In anticipation of Tupelo Press’s forthcoming anthology project, Native Voices, I’m pleased to continue a series of posts honoring Indigenous poetry from North America.
But first, I’d like to say a few words about this exciting and necessary anthology. Tupelo Press is eager to celebrate a more complete version of the story we tell—about ourselves, our past, and what is possible in language. In this book, the first of its kind, every poet will present new poems, as well as an original essay, and a selection of resonant work chosen from previous generations of Native artists. Our anthology is intended to embody the dynamic and ongoing conversations that take place in Indigenous poetry through writerly craft across generational, geographic, and stylistic divides.
With that in mind, it is an honor and a delight to introduce one of our poets, Karenne Wood. Karenne Wood is an enrolled member of the Monacan Indian Nation who directs Virginia Indian Programs at the Virginia Foundation for the Humanities. She holds a MFA in poetry and a PhD in linguistic anthropology. She has worked at the National Museum of the American Indian as a researcher and at the Association on American Indian Affairs as a repatriation specialist. In 2015 she was honored as one of Virginia’s Women in History. Karenne is the author of two poetry collections, Markings on Earth (2000) and Weaving the Boundary, (2016).

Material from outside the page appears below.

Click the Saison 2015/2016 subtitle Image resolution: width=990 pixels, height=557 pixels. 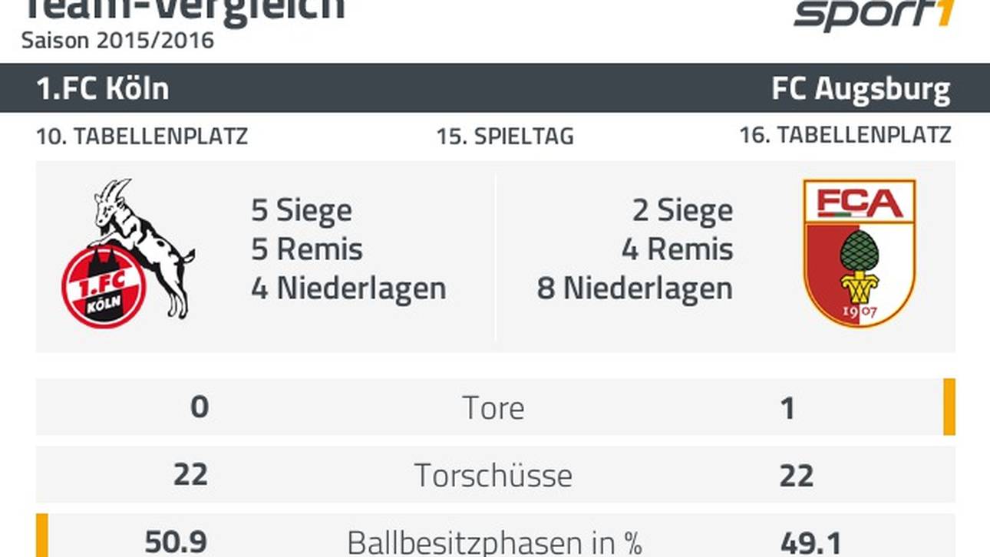point(117,40)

Her poems have appeared in such journals as The Kenyon Review, Orion, and Shenandoah.
Here is one of her contributions to the anthology project, "Deer Woman." Enjoy!
Deer Woman
He hunted me into the clouds as I sought the blue
star-petaled flower, its scent like magnolia and peach.
I left my family in the meadow to pick my steps
Across patched snow, where fields grasped edges of sky.
There is within some of us a longing to be stripped clean.
Alongside, the forest held his shape. His scent rose to me
with the wind. Too late I knew him, too late to find cover,
and I ran as I was made to—haunches taut, nostrils steaming,
like a swallow I darted into glistening whiteness.
When I tired, he was there. His circle tightened.
Dark, and dark-eyed, hypnotic—I could feel his hunger
as my own. I had taunted his dreams more than once,
dreamt that mouth, the merciless craving in him.
There is within some of us a longing to be stripped clean,
To give it all—strings of sinew, tufted hair, marrow,
white ropes of fat, to bare the body’s pulse. I froze,
heavy with the need to dissolve into him, his mouth
the deep red song of an appeasable desire.
On the wind, I hear another song, my family calling out
to me, calling me into my name. But I cannot return
from this altitude, bound to his hunger, which is a kind
of love. I will kneel in a cloud’s wisp of grace, to discover
how completely our own wanting wounds us.
Published in Weaving the Boundary, University of Arizona Press. Grateful acknowledgements as well to Shenandoah, where this poem first appeared.